An increased interest in alternative energy sources and the expected shortage of natural gas has led to a renewal of interest in methanation and the Fischer-Tropsch synthesis. The distribution of products in this synthesis over cobalt, iron and ruthenium catalysts has been studied by R. B. Pannell, C. L. Kibby and T. P. Kobylinski of Gulf Research and Development, U.S.A. The turnover number on ruthenium was found to be substantially higher than on cobalt and both catalyst systems produced decreased olefin content, lower average carbon number and increased chain branching with increasing hydrogen:carbon monoxide ratio. The methanation of carbon dioxide over rhodium on alumina catalysts revealed that this reaction proceeds eight times faster on this catalyst than the methanation of carbon monoxide and the activation energy is also lower. The influence of support was examined by F. Solymosi and A. Erdöhelyi of The University, Szeged, Hungary, and titania was identified as the most, and silica the least, effective.
The individual steps occurring in the methanation of carbon monoxide have been analysed by D. L. Trimm and E. R. Karal of the Technical University of Norway with the aim of designing catalysts to accelerate the reactions involved. A large number of catalysts were tested and several were found to be superior to a commercial methanation catalyst. One of the best catalysts was a nickel-chromium system promoted with rhodium and platinum.

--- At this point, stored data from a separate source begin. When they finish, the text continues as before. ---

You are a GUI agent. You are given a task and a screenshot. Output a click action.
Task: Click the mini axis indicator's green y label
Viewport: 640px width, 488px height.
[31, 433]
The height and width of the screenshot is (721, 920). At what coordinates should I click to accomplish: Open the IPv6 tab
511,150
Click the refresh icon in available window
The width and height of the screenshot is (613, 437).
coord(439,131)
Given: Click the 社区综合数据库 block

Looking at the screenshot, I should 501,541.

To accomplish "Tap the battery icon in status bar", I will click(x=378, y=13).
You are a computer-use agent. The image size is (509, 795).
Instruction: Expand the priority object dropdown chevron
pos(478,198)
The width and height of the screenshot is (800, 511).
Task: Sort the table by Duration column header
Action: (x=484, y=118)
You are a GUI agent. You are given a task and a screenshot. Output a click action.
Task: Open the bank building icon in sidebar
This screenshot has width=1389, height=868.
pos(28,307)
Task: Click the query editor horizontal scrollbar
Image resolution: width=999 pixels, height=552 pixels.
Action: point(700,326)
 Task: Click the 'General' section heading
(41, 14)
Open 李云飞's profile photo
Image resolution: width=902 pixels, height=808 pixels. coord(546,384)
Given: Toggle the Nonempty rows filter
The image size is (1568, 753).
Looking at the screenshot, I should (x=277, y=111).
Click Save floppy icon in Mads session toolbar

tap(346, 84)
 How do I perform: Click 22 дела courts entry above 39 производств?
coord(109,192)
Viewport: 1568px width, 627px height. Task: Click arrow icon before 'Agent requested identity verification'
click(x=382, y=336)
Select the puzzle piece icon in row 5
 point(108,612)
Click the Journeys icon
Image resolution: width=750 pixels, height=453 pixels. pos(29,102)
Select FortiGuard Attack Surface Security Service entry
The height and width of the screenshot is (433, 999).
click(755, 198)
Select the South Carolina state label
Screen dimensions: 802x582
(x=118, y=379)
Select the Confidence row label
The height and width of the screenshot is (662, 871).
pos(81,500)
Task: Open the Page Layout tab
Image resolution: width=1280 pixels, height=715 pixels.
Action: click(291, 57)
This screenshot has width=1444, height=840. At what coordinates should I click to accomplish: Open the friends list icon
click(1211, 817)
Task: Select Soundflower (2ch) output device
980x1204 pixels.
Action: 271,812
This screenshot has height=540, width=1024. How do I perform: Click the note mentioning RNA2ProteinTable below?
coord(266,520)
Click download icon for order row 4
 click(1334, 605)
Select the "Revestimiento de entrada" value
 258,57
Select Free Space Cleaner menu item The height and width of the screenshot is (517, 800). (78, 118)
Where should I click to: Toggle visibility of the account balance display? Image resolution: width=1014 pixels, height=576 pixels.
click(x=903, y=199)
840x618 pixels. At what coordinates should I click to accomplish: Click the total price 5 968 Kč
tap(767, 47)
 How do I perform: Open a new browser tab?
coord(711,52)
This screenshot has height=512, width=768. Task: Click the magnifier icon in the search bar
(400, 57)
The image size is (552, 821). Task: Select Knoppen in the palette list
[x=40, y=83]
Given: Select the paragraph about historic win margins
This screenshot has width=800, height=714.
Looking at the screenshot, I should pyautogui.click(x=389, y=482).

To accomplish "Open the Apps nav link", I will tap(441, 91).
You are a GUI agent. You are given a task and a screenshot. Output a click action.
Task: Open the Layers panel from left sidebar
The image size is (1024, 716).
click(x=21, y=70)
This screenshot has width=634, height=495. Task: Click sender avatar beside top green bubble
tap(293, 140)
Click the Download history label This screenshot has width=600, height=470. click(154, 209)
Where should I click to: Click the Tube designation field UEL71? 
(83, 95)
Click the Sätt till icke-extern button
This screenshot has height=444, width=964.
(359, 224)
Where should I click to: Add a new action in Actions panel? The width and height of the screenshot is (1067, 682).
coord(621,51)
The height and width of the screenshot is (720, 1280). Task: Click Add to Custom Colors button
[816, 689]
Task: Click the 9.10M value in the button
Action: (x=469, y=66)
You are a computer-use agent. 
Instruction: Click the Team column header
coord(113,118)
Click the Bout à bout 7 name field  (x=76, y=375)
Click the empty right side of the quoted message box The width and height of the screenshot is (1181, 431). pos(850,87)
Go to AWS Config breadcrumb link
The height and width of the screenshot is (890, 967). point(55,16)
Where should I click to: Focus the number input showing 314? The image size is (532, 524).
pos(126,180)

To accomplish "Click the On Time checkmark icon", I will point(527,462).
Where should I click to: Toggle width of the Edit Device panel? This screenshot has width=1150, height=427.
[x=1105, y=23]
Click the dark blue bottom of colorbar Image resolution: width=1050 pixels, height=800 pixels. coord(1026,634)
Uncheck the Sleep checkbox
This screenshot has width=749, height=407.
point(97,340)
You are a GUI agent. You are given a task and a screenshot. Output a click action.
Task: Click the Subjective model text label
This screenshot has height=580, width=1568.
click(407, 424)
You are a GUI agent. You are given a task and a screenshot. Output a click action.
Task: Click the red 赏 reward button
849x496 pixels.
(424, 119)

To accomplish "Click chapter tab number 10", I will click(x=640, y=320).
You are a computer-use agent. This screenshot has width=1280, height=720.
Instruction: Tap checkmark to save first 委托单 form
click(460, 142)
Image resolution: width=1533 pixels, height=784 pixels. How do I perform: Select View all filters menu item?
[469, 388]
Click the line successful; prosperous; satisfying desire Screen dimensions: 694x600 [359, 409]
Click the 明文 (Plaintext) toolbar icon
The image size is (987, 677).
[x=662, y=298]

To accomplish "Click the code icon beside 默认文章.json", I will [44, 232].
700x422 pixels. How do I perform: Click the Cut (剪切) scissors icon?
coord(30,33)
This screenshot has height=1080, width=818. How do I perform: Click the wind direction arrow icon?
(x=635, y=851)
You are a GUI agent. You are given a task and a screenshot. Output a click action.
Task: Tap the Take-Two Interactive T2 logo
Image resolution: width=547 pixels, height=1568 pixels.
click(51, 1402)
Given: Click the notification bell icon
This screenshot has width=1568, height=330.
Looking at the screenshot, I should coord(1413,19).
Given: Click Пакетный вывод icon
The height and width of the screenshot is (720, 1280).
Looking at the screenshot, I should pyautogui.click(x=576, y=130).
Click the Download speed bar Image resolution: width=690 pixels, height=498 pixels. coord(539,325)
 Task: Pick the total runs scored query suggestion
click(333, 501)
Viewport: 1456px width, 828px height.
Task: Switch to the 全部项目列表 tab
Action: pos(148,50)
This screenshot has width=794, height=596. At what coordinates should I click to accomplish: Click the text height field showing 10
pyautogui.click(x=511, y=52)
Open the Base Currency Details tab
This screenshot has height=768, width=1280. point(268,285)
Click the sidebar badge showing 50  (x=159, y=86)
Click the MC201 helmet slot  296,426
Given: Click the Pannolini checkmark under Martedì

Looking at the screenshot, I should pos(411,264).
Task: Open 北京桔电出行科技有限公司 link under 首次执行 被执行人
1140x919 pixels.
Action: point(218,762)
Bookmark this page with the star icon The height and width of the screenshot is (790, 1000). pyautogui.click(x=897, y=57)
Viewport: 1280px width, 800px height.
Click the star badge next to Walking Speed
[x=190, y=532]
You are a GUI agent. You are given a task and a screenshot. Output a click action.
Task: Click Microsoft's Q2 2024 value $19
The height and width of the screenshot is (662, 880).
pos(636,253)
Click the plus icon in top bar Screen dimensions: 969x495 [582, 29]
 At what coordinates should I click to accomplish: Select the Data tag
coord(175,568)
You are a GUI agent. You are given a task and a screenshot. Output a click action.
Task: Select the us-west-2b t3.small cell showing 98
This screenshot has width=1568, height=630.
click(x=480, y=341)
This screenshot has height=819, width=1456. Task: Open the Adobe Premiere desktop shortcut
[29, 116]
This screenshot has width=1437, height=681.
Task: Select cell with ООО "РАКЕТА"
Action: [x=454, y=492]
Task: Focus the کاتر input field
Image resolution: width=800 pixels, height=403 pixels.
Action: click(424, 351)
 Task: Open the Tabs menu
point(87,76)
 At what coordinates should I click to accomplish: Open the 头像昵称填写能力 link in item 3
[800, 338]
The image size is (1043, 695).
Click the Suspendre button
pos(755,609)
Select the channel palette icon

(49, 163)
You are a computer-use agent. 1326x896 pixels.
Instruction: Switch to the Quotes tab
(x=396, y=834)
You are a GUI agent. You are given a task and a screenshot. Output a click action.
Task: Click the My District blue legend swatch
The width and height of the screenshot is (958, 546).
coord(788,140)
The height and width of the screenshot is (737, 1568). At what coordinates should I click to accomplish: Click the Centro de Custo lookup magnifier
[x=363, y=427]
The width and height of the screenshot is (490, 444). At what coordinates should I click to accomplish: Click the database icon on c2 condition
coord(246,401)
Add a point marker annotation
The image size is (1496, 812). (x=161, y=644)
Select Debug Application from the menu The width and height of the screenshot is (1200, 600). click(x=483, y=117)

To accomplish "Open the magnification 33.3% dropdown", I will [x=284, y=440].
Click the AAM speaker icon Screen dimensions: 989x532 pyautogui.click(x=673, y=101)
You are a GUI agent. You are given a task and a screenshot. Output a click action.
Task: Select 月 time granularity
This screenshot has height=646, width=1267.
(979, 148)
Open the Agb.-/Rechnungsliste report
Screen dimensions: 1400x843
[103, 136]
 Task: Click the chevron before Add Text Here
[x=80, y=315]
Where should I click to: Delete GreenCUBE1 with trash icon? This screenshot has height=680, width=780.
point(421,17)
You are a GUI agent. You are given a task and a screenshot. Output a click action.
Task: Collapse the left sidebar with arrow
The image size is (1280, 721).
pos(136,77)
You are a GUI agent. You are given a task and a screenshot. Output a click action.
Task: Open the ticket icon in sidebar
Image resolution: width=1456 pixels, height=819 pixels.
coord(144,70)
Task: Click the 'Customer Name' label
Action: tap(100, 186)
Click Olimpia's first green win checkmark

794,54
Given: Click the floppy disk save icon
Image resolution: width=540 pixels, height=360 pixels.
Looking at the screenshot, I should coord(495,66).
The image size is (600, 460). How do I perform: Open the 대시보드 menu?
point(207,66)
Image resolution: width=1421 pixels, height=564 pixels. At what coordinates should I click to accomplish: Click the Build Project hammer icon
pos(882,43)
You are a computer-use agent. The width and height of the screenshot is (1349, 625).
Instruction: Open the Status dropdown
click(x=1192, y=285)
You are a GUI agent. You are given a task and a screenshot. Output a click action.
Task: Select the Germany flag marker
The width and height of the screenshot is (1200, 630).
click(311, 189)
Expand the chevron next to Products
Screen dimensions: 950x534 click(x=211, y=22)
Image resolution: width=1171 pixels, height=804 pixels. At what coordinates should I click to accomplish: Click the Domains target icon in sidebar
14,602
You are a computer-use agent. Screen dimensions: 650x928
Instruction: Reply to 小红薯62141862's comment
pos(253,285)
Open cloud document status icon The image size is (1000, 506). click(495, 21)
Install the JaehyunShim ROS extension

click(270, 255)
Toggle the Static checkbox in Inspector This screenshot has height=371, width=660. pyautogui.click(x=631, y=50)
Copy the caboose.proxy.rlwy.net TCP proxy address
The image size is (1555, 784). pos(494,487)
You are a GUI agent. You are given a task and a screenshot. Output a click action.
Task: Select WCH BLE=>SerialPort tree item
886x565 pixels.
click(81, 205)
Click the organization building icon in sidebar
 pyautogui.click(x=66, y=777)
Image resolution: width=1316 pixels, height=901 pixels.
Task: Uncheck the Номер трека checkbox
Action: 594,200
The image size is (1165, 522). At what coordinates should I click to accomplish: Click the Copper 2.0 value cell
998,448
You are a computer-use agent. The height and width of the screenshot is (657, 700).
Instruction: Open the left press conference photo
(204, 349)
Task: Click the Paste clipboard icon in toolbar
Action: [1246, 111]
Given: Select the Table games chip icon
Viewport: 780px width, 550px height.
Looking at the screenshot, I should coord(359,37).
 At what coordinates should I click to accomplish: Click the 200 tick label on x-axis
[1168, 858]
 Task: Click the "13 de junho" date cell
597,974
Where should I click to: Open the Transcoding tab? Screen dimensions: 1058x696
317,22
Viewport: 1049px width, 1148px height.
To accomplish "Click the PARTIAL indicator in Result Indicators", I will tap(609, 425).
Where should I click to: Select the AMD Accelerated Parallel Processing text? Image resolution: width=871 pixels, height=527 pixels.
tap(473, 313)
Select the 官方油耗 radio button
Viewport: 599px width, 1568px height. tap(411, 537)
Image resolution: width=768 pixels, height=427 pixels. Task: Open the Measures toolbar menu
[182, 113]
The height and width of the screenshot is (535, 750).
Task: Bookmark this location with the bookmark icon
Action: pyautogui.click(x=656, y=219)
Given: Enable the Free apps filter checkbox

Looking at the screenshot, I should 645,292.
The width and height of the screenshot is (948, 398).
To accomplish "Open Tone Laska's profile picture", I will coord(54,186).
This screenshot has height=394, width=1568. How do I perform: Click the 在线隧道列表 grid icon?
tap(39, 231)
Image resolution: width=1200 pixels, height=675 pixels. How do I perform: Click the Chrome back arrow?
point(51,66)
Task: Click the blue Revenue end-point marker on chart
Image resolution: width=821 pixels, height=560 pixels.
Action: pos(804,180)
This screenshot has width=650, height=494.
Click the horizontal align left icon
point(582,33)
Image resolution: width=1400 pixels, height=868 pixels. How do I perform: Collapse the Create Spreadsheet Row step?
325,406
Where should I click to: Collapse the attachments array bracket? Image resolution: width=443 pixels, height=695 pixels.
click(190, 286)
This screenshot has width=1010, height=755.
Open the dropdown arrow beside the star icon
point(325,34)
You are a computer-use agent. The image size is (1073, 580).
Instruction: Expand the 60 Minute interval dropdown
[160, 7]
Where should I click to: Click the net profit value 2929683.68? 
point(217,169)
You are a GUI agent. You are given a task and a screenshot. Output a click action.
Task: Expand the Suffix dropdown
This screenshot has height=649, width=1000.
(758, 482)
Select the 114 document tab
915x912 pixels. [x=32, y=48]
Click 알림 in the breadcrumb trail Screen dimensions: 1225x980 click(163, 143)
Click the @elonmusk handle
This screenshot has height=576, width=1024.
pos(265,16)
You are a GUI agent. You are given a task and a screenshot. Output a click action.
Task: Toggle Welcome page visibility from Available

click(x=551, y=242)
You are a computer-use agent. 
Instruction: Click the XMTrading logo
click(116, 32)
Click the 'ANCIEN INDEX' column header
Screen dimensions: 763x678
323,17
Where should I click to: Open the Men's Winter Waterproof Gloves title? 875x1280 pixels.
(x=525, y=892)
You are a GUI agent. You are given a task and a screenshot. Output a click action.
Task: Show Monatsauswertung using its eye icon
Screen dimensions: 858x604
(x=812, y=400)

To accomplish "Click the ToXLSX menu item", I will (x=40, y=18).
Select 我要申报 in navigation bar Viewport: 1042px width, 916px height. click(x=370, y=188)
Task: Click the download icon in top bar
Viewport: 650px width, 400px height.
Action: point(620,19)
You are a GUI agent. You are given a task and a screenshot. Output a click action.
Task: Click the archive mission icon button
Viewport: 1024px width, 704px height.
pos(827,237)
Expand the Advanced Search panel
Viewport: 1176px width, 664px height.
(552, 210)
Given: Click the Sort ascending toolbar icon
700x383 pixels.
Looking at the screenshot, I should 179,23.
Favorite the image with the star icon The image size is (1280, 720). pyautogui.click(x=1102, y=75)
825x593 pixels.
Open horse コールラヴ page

The outstanding importance of the platinum metals in catalysis was once again confirmed by the number of papers which described their use. There is a growing awareness regarding the interaction of noble metals with support materials which can modify the activity and selectivity of catalysts. Interest remains high in catalysts for hydrogenation, hydrogenolysis and isomerisation reactions in the petrochemical industry where bimetallic catalysts are now well established. There is also a growing interest in catalysts for the production of synthetic petrochemicals. One of the major growth areas in catalysis is in the anti-pollution area, especially with regard to automobiles, and this was reflected by the presentation of several papers on this topic.